大きな目をくりくりさせながら、そう笑うKiyoさんは、顔を出せないのが残念なくらいに可愛らしい女性。編集部員が、待ち合わせの場所に来た彼女を見て「まさか6000万円近い勝ちを上げている新進気鋭の凄腕トレーダーだとは思わなかった」と言ったのも無理からぬ話。

「昨日はこの円高局面で介入があるかもしれないと思って、ユロドルをショートしていたんです。でもいつまで経っても介入はなくてあれよあれよという間に……」

と語る彼女。手痛いミスを犯してしまったKiyoさんだが、しかしながら、そんな彼女、この超円高となっている8月も、取材日前日までに2000万円近い利益を叩き出していたのである。

「正直、ここまで円高になって、皆が介入を恐れたりして値動きが少なくなってくると、エントリーする回数も減ってしまいますね。チャートがペナントになれば、どちらかに振れることになるわけで、そういうときはエントリーを控えます。そして、無理して初動を押さえようとすることも考えないようにします」

自身の「円高時のルール」をこう語るKiyoさん。他にも、彼女が超円高局面で気を付けていることがいくつかある。

「基本的なことですが、まずは持ち越さないことです。いつ何が起きるかわかりませんから。あとは、チャートを見ていて、妙な動きや、急に動きが早くなったら一旦切ることを考えます。一旦切って、考えてからエントリーするようにしています」



経済ニュースは英語でいち早く察知。相場の違和感を嗅ぎとる!



これら「妙な動き」を察知するのは、5年に及ぶ投資歴に基づく経験則が主武器となっているようだが、当然のことながら他にもアンテナを張り巡らせている。

「ロイターやブルームバーグのツイッターは、英語版をフォローしています。このほうが翻訳に要するタイムラグが少ないので、情報がダイレクトに入ってくると思うんです。もちろん日本のニュースについてもチェックします。あとは、ダウや金の動きも見ますね。

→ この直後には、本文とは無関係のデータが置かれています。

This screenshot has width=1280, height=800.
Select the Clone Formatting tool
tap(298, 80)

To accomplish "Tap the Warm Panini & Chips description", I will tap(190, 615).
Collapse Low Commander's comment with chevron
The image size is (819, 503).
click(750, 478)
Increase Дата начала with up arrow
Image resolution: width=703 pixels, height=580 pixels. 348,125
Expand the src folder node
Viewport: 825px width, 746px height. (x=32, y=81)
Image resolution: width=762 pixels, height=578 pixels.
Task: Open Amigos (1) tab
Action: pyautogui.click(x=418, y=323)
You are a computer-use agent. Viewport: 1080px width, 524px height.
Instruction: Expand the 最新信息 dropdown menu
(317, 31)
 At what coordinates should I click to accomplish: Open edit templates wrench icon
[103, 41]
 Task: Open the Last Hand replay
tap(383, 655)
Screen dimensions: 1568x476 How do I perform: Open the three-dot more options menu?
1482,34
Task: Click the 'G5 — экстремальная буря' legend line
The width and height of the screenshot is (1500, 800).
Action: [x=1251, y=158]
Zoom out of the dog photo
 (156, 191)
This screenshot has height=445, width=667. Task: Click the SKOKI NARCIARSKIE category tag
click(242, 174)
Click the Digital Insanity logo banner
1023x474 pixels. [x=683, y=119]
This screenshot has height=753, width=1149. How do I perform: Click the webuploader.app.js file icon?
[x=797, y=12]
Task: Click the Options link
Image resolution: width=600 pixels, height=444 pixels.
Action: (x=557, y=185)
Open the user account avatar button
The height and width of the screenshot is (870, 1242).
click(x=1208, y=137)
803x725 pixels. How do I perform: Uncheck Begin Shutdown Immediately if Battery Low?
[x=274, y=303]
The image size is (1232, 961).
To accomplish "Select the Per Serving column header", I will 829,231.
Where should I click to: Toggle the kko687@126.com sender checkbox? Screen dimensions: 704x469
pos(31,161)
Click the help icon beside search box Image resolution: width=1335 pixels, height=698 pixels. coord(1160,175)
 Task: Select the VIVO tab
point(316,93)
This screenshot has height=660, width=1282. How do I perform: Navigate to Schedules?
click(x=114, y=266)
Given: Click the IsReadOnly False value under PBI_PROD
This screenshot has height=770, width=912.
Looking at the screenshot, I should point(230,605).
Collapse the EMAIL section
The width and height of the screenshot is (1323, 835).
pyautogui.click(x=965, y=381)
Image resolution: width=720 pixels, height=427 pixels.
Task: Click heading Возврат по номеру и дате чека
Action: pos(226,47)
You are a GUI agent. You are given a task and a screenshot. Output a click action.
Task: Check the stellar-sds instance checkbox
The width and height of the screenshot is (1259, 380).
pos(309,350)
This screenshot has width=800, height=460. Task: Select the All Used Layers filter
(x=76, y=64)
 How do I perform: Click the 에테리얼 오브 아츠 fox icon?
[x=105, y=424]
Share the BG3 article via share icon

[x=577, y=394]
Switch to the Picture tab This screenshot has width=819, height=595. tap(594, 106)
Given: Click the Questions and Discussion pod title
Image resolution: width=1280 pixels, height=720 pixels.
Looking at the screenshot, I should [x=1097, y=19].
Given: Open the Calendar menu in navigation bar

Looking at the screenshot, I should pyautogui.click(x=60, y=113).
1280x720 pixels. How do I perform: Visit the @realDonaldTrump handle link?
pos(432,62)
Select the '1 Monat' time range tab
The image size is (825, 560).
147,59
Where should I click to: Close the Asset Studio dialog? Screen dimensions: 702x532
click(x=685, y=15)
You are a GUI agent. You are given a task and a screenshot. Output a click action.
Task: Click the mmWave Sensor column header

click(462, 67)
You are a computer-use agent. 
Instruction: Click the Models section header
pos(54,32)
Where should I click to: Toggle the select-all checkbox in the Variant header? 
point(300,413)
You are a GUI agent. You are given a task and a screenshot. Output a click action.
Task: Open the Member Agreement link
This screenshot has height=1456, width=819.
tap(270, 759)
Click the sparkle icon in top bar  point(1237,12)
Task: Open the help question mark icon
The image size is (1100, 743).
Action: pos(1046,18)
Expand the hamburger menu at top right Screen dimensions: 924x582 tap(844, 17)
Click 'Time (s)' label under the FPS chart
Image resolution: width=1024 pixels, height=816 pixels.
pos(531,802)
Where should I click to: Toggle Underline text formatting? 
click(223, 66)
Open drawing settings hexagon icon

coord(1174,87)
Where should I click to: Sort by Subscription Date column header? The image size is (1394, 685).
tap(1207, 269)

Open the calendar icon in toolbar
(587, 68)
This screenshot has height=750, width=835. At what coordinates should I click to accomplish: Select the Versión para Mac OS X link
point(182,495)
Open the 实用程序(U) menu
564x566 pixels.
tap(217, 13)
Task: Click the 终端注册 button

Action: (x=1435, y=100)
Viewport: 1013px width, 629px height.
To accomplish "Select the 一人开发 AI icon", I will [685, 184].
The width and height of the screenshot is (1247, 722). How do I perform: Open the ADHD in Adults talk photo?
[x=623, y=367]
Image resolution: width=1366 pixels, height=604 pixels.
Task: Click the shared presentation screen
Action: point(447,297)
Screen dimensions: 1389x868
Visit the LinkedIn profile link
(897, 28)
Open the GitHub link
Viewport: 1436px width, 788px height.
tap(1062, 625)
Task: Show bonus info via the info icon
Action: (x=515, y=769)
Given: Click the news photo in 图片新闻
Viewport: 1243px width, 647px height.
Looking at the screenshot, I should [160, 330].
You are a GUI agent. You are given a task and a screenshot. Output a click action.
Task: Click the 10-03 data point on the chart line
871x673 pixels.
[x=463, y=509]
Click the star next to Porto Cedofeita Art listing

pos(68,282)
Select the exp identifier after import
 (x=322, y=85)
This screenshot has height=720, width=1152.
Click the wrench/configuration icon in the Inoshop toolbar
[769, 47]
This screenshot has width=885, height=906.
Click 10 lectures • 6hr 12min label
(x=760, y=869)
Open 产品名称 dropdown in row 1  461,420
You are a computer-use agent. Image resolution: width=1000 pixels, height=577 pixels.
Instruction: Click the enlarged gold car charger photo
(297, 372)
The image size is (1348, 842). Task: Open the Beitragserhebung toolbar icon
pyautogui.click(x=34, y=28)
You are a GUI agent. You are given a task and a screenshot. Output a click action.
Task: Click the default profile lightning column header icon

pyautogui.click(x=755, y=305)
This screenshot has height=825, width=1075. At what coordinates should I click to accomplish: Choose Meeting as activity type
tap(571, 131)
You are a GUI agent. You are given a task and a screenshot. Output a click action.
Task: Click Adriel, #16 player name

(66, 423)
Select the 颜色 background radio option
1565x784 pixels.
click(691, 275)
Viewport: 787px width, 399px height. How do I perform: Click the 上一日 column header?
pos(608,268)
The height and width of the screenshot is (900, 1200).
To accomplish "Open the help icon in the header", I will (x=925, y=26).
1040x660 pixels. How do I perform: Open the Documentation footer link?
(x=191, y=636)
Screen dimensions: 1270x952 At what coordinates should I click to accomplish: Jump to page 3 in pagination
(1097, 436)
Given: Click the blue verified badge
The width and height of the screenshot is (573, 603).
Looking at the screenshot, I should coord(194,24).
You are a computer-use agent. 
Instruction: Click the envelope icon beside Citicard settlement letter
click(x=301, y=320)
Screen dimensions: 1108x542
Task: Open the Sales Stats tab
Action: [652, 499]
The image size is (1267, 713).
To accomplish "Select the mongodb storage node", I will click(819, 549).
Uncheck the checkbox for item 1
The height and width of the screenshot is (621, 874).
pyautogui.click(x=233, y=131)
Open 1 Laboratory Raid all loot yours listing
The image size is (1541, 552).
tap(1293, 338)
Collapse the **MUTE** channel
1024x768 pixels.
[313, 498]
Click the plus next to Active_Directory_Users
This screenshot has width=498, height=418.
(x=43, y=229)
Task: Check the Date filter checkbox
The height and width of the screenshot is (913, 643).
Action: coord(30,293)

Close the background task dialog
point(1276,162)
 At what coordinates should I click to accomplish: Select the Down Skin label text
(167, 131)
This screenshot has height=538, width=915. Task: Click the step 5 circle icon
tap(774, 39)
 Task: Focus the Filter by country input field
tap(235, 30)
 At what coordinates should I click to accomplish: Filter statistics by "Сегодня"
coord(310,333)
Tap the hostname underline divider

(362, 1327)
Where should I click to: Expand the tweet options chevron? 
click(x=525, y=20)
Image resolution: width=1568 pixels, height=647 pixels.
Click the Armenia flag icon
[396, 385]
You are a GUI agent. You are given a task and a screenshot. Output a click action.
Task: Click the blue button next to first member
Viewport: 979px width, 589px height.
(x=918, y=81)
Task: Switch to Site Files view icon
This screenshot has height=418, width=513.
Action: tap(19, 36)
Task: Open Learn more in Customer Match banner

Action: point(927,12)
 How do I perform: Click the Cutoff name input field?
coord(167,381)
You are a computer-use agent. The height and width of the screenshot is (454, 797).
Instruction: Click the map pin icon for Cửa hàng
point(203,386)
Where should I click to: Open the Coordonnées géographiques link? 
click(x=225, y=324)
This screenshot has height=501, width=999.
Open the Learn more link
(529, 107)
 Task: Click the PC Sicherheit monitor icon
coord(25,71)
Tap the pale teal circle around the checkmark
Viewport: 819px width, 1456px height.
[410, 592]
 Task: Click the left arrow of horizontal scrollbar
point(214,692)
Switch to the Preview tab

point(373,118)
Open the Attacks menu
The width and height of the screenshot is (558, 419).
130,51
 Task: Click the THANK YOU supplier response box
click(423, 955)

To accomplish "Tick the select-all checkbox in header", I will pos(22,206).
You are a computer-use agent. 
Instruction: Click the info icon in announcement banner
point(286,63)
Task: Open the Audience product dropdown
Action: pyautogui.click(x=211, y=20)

こっちに動いたからこう……とか判断するというより、あくまでも流れを把握して、違和感を察知するためです」

このように、違和感を察知するために、ファンダメンタルズを重視している彼女。一方、テクニカルに関しては、チャート上にオシレーターなどはほとんど表示させることもないという。

「一応、ボリンジャーバンドくらいは見ますけど、勢いの参考にするくらいです。みんなは“ ボリン凄いよ~ ” とか言うけど、実際、何%の確率で収まるとか言ってもバンド自体が広くなっているんだから、収まるに決まっていると思っちゃうんですよね(笑)」

というわけで、彼女がチャート上で判断の基準にするのはサポート・レジスタンスくらいなのだ。

「メインで使うのは1分足と5分足だけど、15分・30分・1時間・4時間足とひと通りの時間軸はチェックしますね。特に決まった通貨ペアはありません。その日に動いていそうな通貨に狙いを絞る感じです。基本的に、旅行が好きなんで、外出先でもトレードできるように、モニターを少なくしているんです。家でトレードする場合でも2面しかない。それもあって、モニターに映すチャートも少ないですよ」

分足と5分足、他にもう一つくらいを表示させ、あとはレート一覧でエントリーしている通貨ペアとクロスしている通貨もチェックする。そしてツイッターなどでロイターやブルームバーグをチェックする。これがKiyoさん流のトレードスタイルだ。




Kiyoさん


【技】レート表電光流

チャートの勢いを見切るのにオシレーターなどいらぬわ、とばかりに切り捨てるKiyoさんが見るのはレート表の光り具合。勢いを把握したあとは、データ検証と経験則をベースに相場の違和感を察知して張り切る!